*** Extract to read ***

Well, I don't feel tired yet and I have to get up soon anyway so I think I'll dive into some of the food I paid for and eat something nourishing -- like one of the four cantaloupes. I ordered four pounds of cantaloupe but they sent four cantaloupes instead. Good thing I love the stuff or I'd be miserable. What's really strange is opening the refrigerator and the freezer and find them both full of real food. That's a first since I moved in here. I was even forced to put canned goods in another cabinet, ruining it's pristine not used look. The way things are going, I may have to violate another empty cabinet because I broke down and ordered wine glasses for the wine that is currently resting in the fridge and one of the cabinets (white cold - red room temp). I'm becoming quite the connoisseur -- or something like that since I haven't actually opened the bottles of wine. I do occasionally cook with wine, but use only one bottle at a time. Nel and the landlady often give me a bottle of wine for holidays and my birthday and they go into the pot as well. I have to go out and buy some burgundy because I'm making this really wonderful chuck roast for dinner on Friday night since I have a date and we're watching a movie together. The chuck roast and a bottle of Shiraz are on the menu, along with the movie and good company, which is why I bought the wine glasses since I doubt they would appreciate drinking wine out of the bottle or in a mug or water glass. Some people can be so fussy.

*** Information provided ***

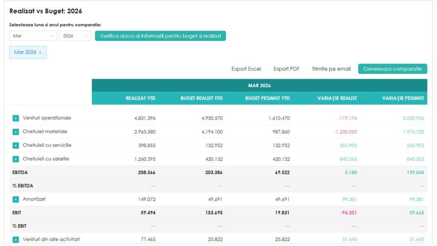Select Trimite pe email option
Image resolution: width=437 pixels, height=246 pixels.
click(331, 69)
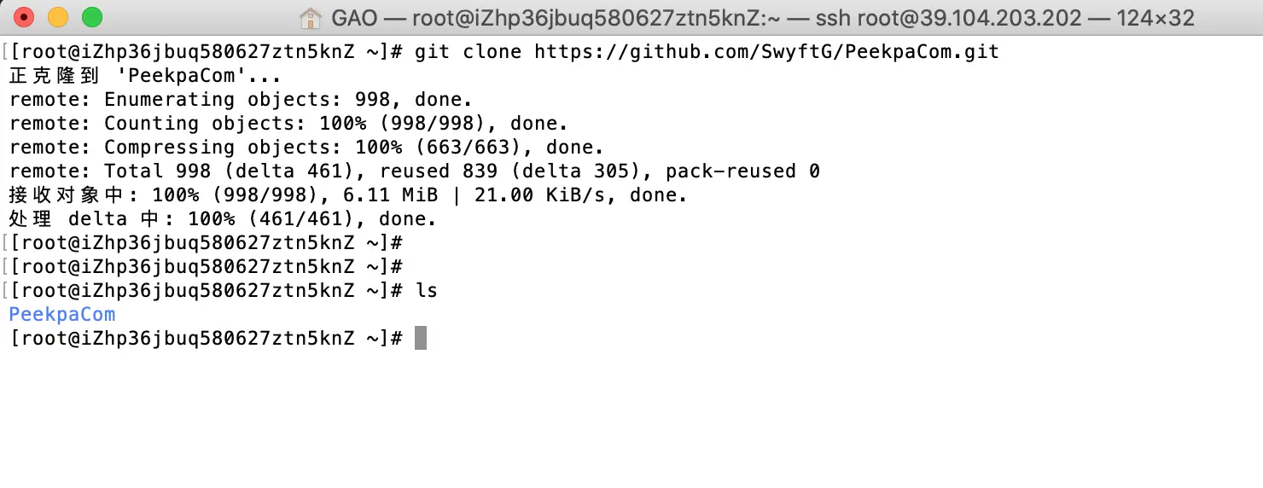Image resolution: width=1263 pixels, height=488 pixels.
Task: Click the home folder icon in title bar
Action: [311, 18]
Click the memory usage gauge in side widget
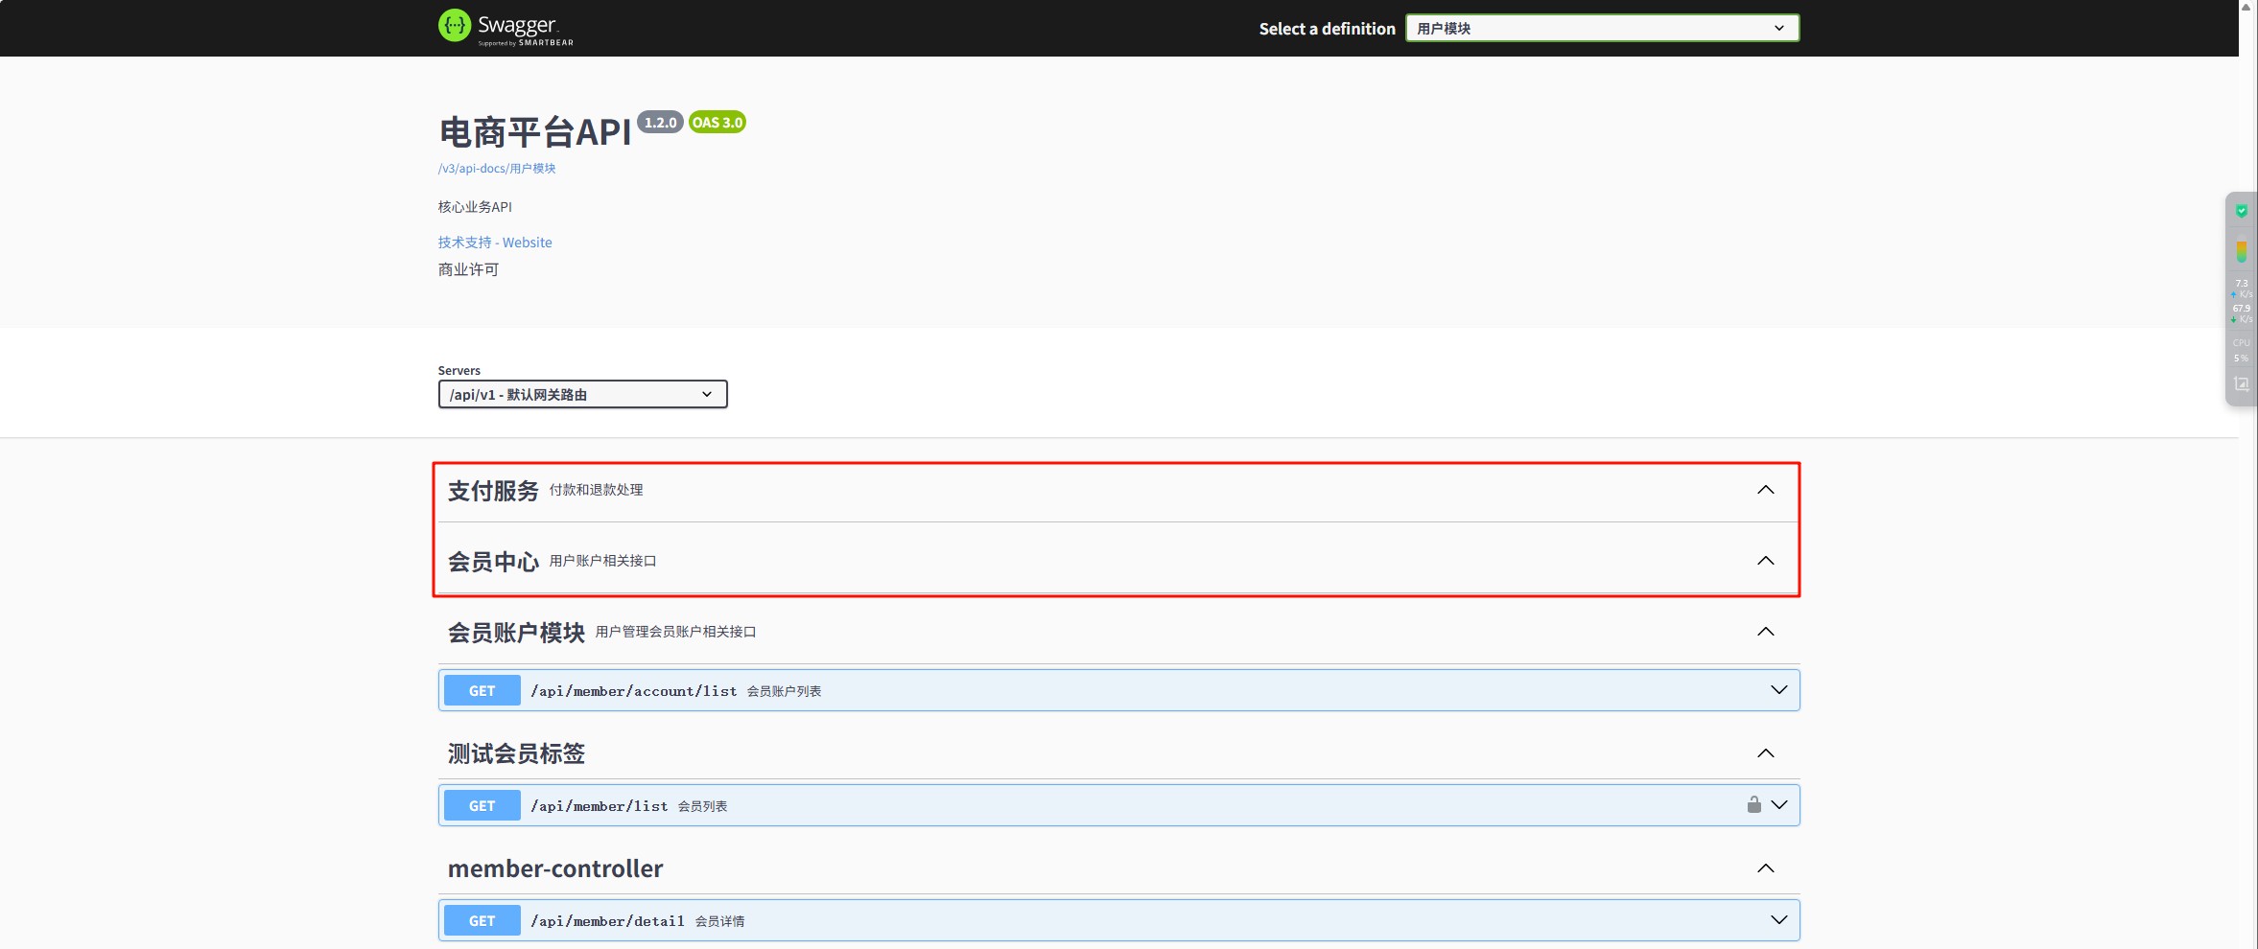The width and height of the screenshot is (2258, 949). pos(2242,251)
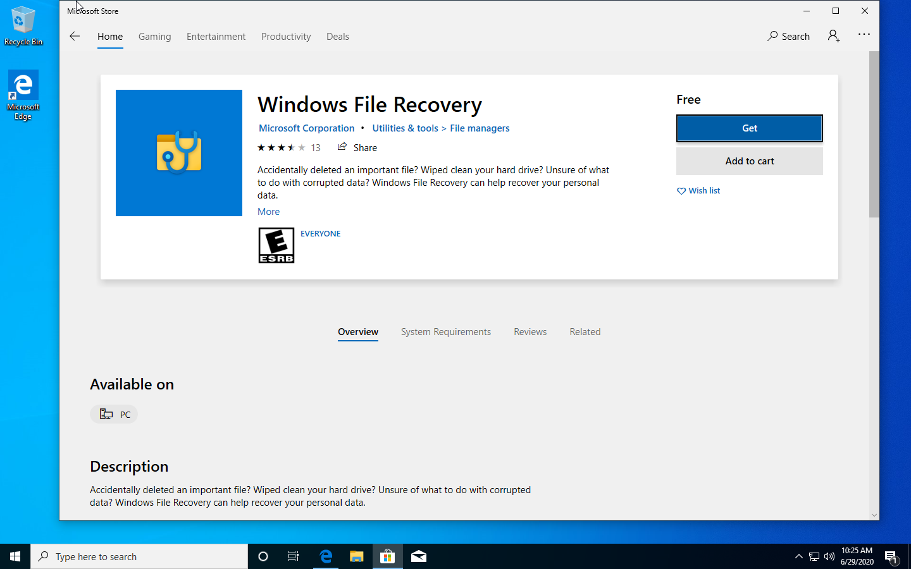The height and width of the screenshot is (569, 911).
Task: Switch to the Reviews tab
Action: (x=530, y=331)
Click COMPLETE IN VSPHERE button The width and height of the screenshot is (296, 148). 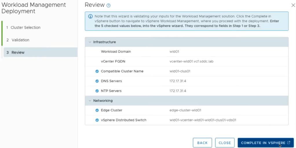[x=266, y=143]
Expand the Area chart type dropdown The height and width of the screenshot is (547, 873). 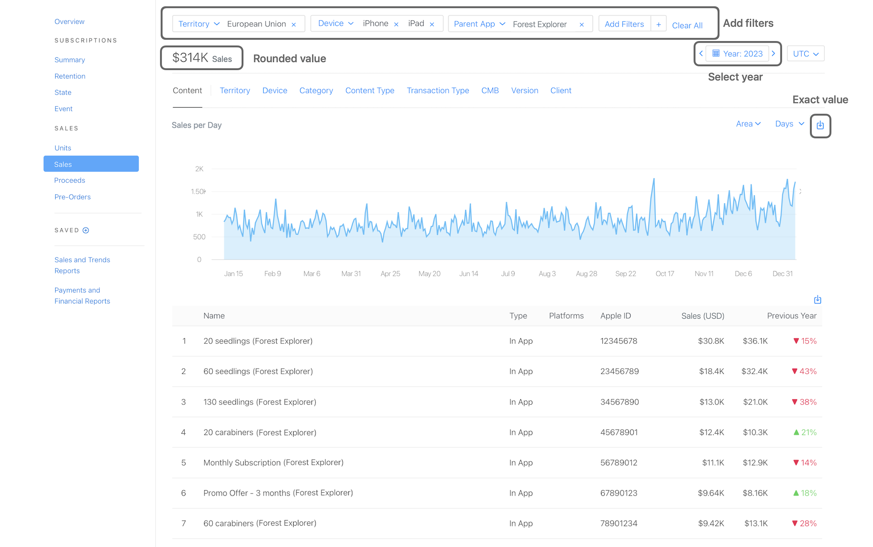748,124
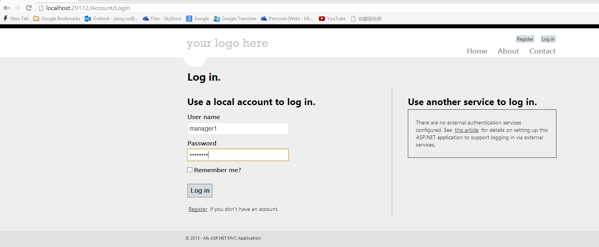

***
*** Information provided ***

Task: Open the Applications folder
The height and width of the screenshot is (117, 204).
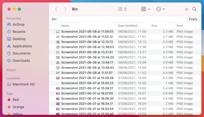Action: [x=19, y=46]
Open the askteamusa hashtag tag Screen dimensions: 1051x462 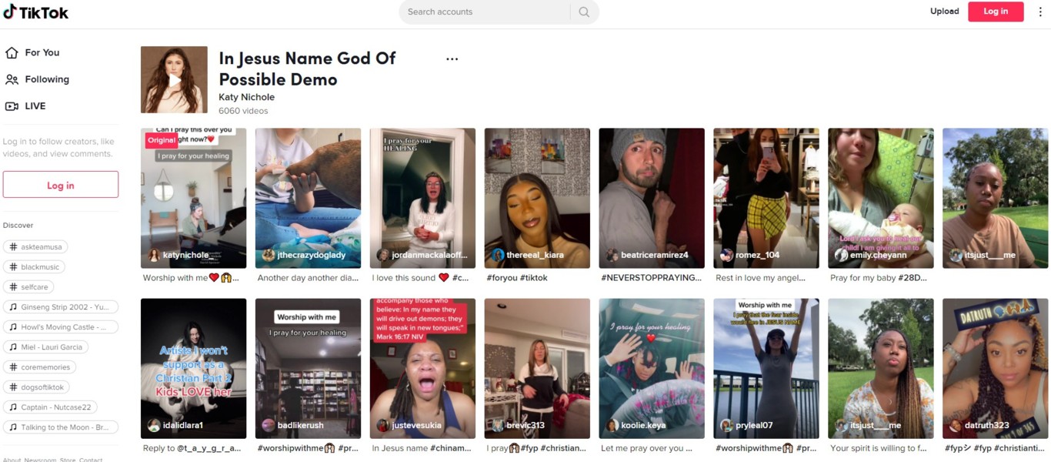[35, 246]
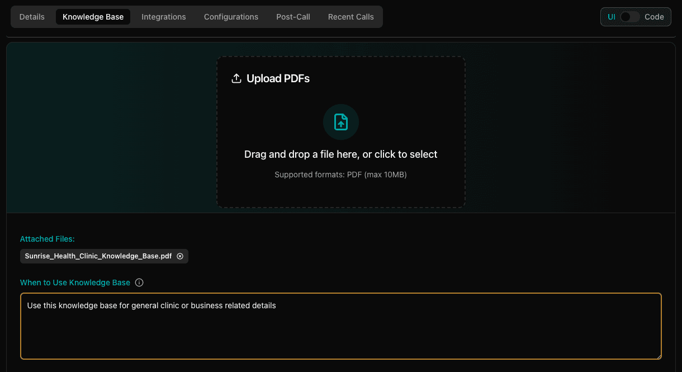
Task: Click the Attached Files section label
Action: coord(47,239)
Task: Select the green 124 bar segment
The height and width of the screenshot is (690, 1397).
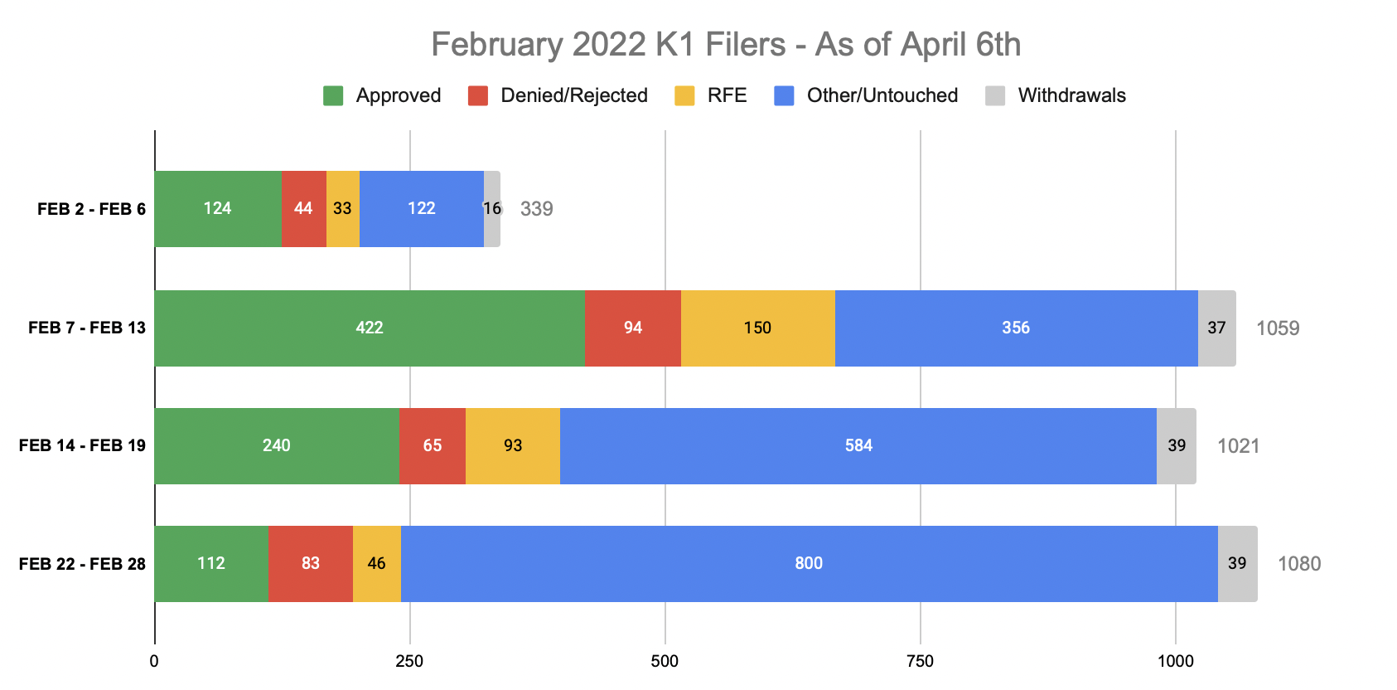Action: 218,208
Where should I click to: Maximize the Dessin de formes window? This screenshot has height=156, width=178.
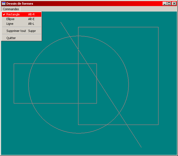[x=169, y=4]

***

◆ Exercise aim
Please continue the post about the grocery delivery and the Friday dinner plans, starting right after its final sentence.

◆ Response to this task
That is all. Disperse.

Monday, March 10, 2008

Is it worth it?


Hold onto your seats and your hats. I'm going to make two posts in one day. That hasn't happened in a very long time and might not happen again for a while. If you need to go to the bathroom, get something to drink or stretch your legs, do it now. This might take a while. Then again, it might not.

As I sent another ham club newsletter to the printer I thought about what I've done and how hard I've worked to maintain a position that gives me more grief than pleasure. When I was first approached about the newsletter I was congratulated for taking over. No one bothered to inform me that I had been chosen or that the entire ham community in Colorado Springs had already decided to hand the reins to me. I went to a board meeting to find out what exactly was going on and was asked my credentials, something I found very surprising since, to my knowledge, no one before me had had the professional writing and editing experience I have. I answered the questions and offered a copy of my resume. Then I was asked to pay the membership fee in order to take over the job, and I did.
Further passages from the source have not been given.